- **Activity**
Going line by line through the entries, count those containing "value" and state only the result.

[Records contained in a dataset]
--

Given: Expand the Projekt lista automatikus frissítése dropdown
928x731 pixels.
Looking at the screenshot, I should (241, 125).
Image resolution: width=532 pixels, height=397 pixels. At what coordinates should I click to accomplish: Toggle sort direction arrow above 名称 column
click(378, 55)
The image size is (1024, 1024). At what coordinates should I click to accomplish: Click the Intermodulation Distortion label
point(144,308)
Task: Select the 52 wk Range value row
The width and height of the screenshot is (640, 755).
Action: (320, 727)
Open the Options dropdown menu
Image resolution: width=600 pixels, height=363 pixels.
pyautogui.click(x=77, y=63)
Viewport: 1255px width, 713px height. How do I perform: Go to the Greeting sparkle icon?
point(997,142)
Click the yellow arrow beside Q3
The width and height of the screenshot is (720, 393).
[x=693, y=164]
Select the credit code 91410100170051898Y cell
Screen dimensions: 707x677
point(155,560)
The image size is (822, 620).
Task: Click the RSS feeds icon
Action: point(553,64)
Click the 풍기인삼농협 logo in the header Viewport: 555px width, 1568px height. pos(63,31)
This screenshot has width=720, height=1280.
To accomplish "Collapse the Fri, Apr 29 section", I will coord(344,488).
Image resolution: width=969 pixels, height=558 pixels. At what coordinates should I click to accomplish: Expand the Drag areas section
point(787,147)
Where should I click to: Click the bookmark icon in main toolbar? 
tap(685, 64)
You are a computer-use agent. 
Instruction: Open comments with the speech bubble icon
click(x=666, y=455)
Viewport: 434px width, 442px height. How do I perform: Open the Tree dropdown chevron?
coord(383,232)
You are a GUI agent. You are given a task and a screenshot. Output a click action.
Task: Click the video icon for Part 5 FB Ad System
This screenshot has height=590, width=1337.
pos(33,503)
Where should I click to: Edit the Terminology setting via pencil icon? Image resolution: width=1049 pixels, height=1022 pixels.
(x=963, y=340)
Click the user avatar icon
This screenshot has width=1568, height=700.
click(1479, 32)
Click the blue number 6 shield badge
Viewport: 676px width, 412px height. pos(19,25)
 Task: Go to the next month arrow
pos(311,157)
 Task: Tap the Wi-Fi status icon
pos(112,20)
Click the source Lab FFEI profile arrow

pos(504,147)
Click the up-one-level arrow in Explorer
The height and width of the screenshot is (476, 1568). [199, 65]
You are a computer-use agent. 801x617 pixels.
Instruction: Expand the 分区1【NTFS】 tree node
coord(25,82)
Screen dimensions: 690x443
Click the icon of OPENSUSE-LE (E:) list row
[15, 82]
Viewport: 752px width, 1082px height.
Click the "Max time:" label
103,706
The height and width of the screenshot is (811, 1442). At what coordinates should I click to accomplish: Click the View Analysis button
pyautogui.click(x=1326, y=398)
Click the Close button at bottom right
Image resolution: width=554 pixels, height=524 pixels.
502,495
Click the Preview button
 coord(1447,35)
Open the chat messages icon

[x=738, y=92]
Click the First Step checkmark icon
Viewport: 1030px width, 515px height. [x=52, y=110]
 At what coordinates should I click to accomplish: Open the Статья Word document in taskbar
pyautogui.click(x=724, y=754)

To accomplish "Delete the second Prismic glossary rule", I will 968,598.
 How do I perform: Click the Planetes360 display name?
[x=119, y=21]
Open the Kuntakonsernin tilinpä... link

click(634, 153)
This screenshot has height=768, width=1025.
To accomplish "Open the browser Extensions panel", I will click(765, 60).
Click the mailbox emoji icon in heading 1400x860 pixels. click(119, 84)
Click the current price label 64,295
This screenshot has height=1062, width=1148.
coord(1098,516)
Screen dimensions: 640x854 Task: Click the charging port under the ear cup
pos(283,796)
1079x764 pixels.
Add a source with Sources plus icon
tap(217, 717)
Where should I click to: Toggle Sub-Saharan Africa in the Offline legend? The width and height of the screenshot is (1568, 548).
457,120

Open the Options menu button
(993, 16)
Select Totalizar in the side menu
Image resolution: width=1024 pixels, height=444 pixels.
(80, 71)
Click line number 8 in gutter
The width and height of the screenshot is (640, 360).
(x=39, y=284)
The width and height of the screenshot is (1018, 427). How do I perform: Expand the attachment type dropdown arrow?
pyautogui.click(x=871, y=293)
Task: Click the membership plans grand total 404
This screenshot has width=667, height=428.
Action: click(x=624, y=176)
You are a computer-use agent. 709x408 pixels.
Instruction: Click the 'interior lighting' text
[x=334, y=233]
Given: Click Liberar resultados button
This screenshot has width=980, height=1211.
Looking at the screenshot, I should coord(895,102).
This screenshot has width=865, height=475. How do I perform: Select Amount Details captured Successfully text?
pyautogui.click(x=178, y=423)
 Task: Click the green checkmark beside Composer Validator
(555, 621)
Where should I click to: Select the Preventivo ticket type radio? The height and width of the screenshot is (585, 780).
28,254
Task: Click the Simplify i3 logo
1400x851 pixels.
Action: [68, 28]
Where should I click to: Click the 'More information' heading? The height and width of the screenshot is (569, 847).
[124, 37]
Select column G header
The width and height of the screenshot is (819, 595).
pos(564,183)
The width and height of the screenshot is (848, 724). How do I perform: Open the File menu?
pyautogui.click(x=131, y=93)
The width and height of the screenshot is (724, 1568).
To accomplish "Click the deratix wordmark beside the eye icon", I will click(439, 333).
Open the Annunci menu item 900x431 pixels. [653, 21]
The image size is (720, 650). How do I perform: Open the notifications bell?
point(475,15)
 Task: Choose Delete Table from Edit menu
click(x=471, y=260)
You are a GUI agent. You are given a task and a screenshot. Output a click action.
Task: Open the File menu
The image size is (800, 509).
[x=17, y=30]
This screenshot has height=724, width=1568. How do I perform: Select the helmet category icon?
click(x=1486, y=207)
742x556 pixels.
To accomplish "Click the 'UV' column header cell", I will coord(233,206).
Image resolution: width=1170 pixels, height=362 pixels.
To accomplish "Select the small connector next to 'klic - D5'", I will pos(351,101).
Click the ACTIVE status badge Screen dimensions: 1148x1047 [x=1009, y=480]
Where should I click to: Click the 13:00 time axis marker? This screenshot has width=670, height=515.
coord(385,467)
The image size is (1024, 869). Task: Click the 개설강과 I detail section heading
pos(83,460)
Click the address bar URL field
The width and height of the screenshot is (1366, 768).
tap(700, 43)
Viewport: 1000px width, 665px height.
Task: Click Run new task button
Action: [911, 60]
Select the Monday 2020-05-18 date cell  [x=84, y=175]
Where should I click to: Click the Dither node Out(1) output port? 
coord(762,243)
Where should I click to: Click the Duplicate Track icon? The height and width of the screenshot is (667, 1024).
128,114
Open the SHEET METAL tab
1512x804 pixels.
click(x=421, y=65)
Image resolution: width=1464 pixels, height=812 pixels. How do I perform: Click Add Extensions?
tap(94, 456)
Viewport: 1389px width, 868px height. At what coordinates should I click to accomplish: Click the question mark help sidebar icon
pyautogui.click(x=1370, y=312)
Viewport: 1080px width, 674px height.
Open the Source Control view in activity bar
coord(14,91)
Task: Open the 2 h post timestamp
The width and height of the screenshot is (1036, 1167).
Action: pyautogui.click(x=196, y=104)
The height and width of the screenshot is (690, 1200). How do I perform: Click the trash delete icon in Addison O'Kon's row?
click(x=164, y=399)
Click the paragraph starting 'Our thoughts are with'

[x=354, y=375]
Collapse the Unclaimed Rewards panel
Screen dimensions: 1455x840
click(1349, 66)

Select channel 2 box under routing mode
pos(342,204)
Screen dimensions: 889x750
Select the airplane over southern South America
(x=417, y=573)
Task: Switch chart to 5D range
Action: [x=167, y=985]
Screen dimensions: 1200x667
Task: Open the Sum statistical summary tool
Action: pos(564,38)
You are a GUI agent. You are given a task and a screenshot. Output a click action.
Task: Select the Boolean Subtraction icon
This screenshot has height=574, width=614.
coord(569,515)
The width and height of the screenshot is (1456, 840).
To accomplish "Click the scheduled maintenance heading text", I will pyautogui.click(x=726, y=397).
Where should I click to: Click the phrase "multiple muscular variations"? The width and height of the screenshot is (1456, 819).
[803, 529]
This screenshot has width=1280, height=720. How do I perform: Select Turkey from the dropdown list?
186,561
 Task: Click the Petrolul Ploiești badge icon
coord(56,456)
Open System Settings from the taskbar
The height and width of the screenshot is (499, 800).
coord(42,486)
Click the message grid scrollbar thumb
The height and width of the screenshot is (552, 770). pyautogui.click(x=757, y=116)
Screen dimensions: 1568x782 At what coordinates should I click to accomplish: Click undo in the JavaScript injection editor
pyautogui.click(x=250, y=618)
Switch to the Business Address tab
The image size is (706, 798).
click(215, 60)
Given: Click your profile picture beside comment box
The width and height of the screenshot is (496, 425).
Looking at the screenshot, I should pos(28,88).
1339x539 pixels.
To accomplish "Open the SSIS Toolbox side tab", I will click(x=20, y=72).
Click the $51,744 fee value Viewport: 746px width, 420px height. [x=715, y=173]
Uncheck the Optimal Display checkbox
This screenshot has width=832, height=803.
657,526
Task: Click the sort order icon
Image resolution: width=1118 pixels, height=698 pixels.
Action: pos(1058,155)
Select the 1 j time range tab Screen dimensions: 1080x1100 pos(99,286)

--

- **Reply**
2